● QUOTED TEXT:

It is not a strong requirement for CSON to be a JSON superset,
but since JSON already has important data structures (arrays and objects)
and since many would want to write JSON fragment in the CSON data
it was decided that CSON would be a JSON superset.
This also gave a benefit of simpler grammar
and no requirement for additional types and recursive structures.

### Ease of Writing

CSON solves several major problems with hand-writing JSON by providing:

- The ability to write comments;
- The ability to use both single-quoted and double-quoted strings;
- The ability to write multi-line strings in multiple lines;
- The ability to omit quotes around the string in certain circumstances; and
- The ability to write a redundant comma.

These problems have been frequently wanted features for JSON,
especially since many of them are allowed by JavaScript and ECMAScript,
on which JSON is based.

Also, since CSON is expected to be used for configuration formats,
an equal sign `=` used by INI files can be also used in CSON.
This makes CSON a direct replacement for simple configuration files.

### Ease of Parsing

CSON is as easy to parse as JSON.
It has an obvious LL(1) grammar which is omitted for brevity
and can be implemented with modifications to the existing JSON parser.
In practice, the hand-written recursive descent parser with a combined lexer
would fare better due to its simplicity.

The design of CSON explicitly avoids the context sensitivity
by giving an unique lookahead character for different constructs,
and also avoids the dependence to different Unicode standards
by giving a simplified set of Unicode ranges as needed.
(The latter will be discussed later in depth.)

### Incompatibility to JavaScript

CSON is *not* designed for being a JavaScript subset,
as some features wanted for CSON are absent in JavaScript anyway.

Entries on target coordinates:

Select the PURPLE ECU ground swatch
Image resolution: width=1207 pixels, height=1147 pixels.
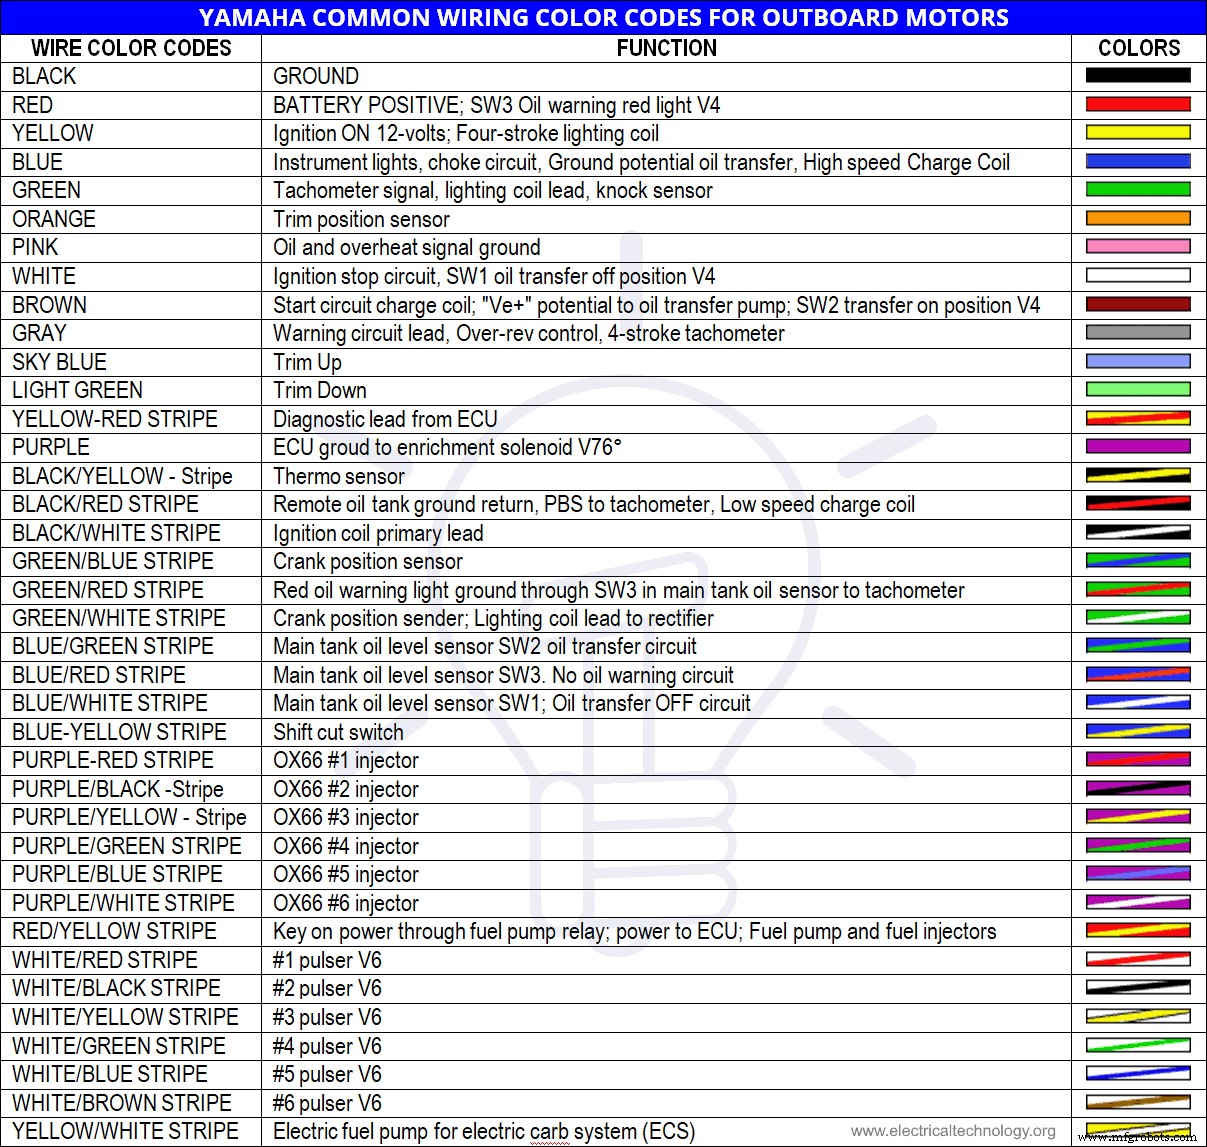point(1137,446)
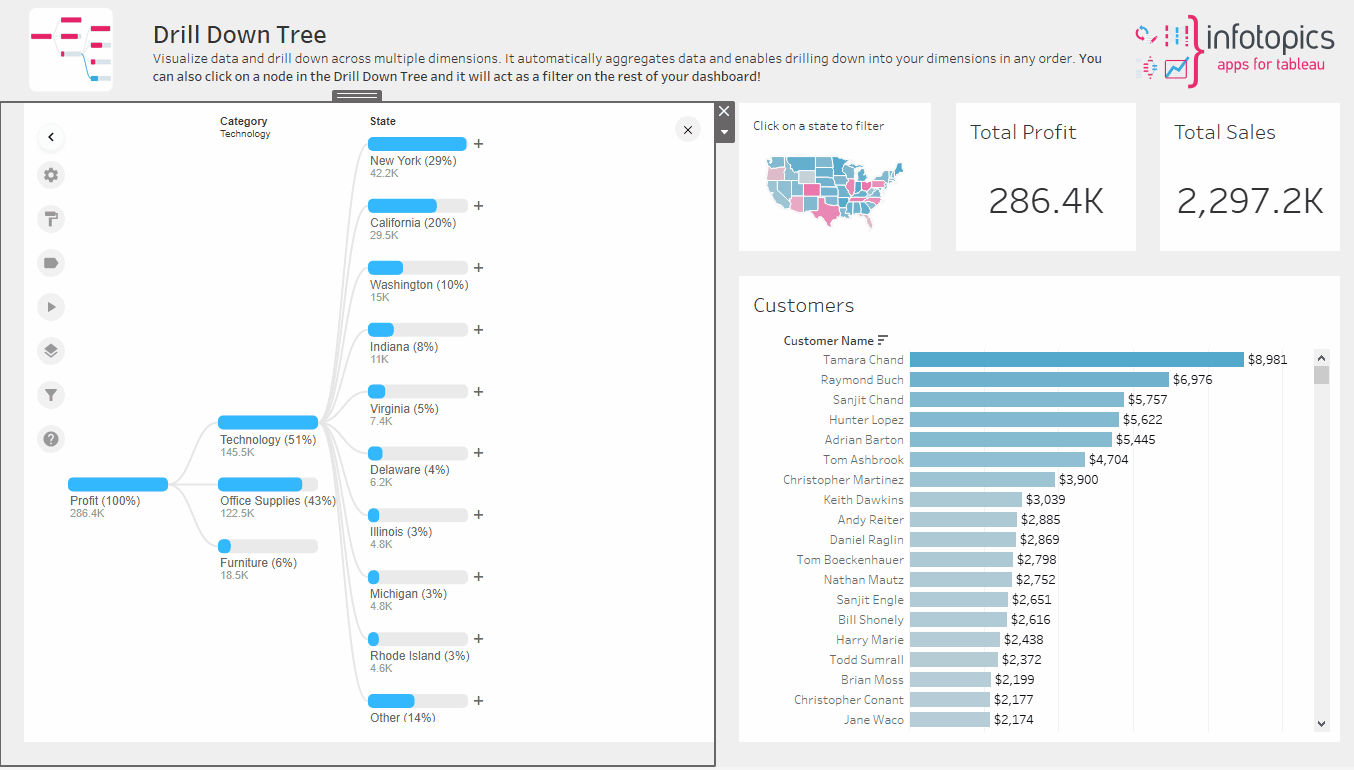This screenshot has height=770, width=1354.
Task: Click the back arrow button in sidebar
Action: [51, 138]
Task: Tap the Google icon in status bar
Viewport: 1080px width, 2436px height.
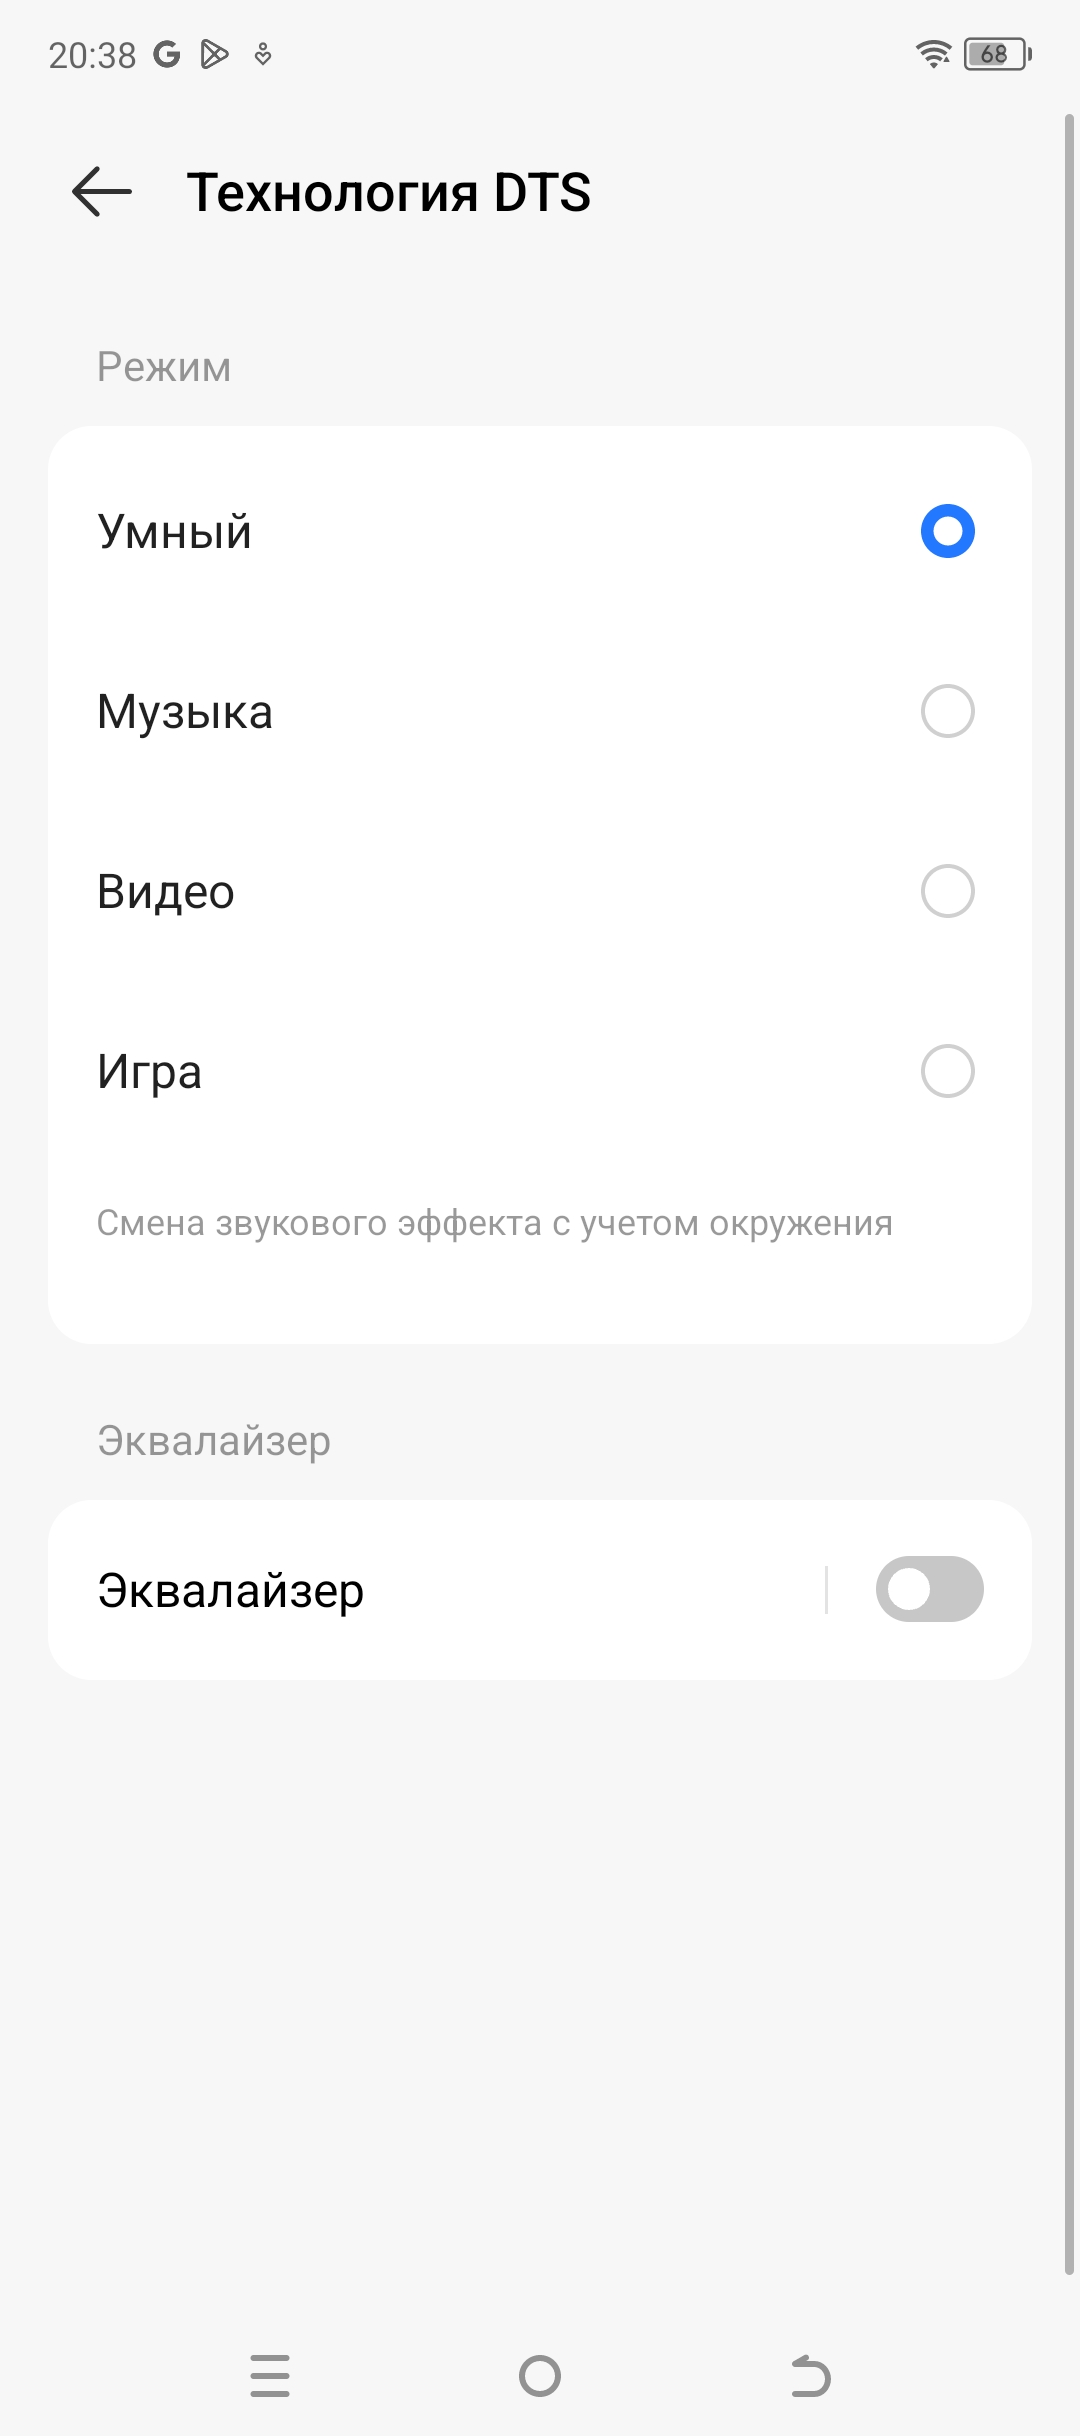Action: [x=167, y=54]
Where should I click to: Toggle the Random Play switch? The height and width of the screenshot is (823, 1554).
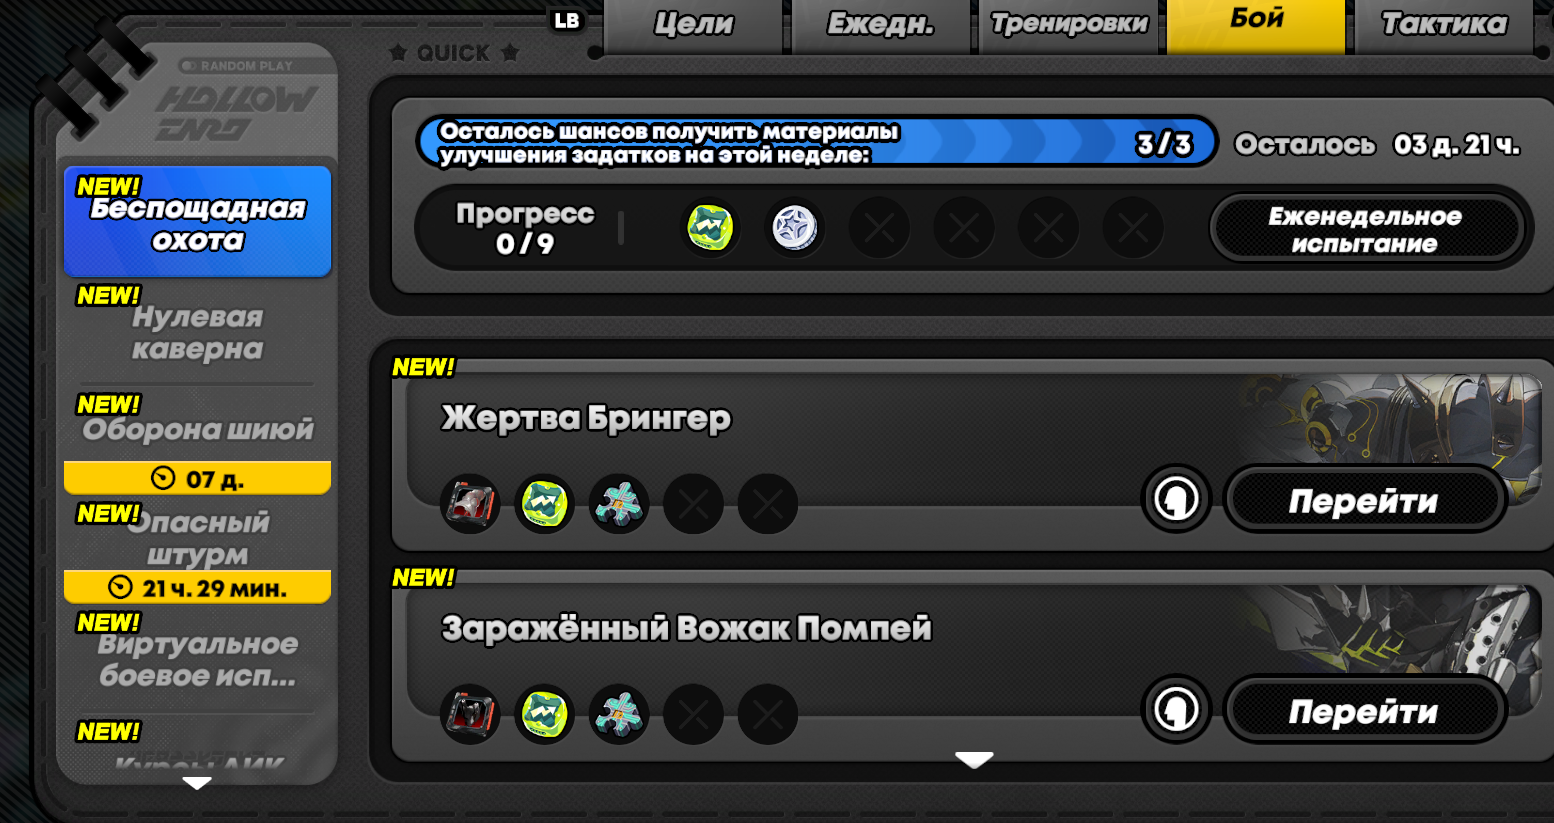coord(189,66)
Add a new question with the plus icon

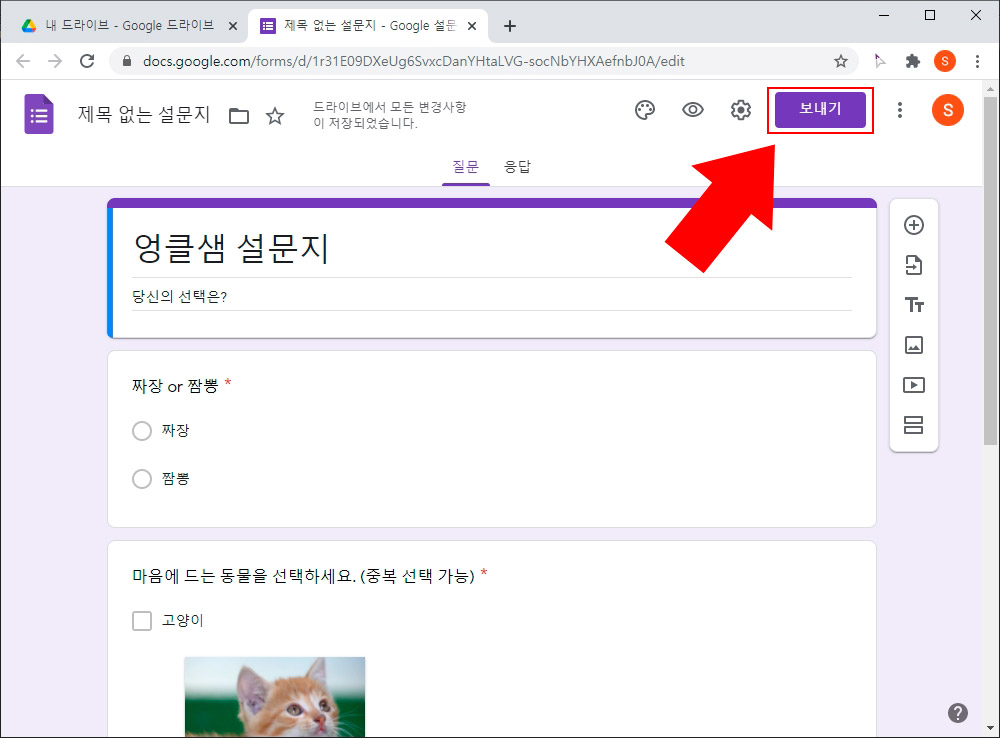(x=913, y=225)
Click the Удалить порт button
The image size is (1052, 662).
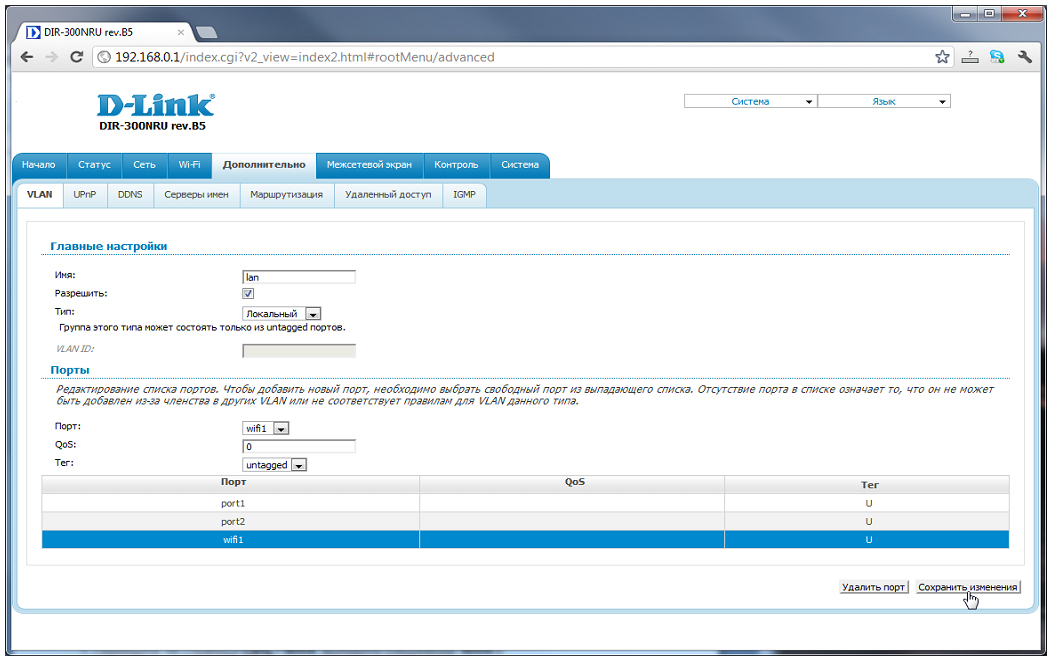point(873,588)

● STATED GOAL A: According to the CSON text, why was CSON made a JSON superset? Answer in one to three sentences.
● STATED GOAL B: In the CSON text, which character used by INI files can also be used in CSON?
● STATED GOAL C: List every ability the CSON text says CSON provides to solve problems with hand-writing JSON.
The rows come from a different source than the CSON text.

● CORRECT OUTPUT A: JSON already has important data structures, namely arrays and objects, and many would want to write JSON fragments in CSON data. Being a superset also gave a simpler grammar and removed the need for additional types and recursive structures.

● CORRECT OUTPUT B: The equal sign `=`.

● CORRECT OUTPUT C:
- Writing comments
- Using both single-quoted and double-quoted strings
- Writing multi-line strings in multiple lines
- Omitting quotes around the string in certain circumstances
- Writing a redundant comma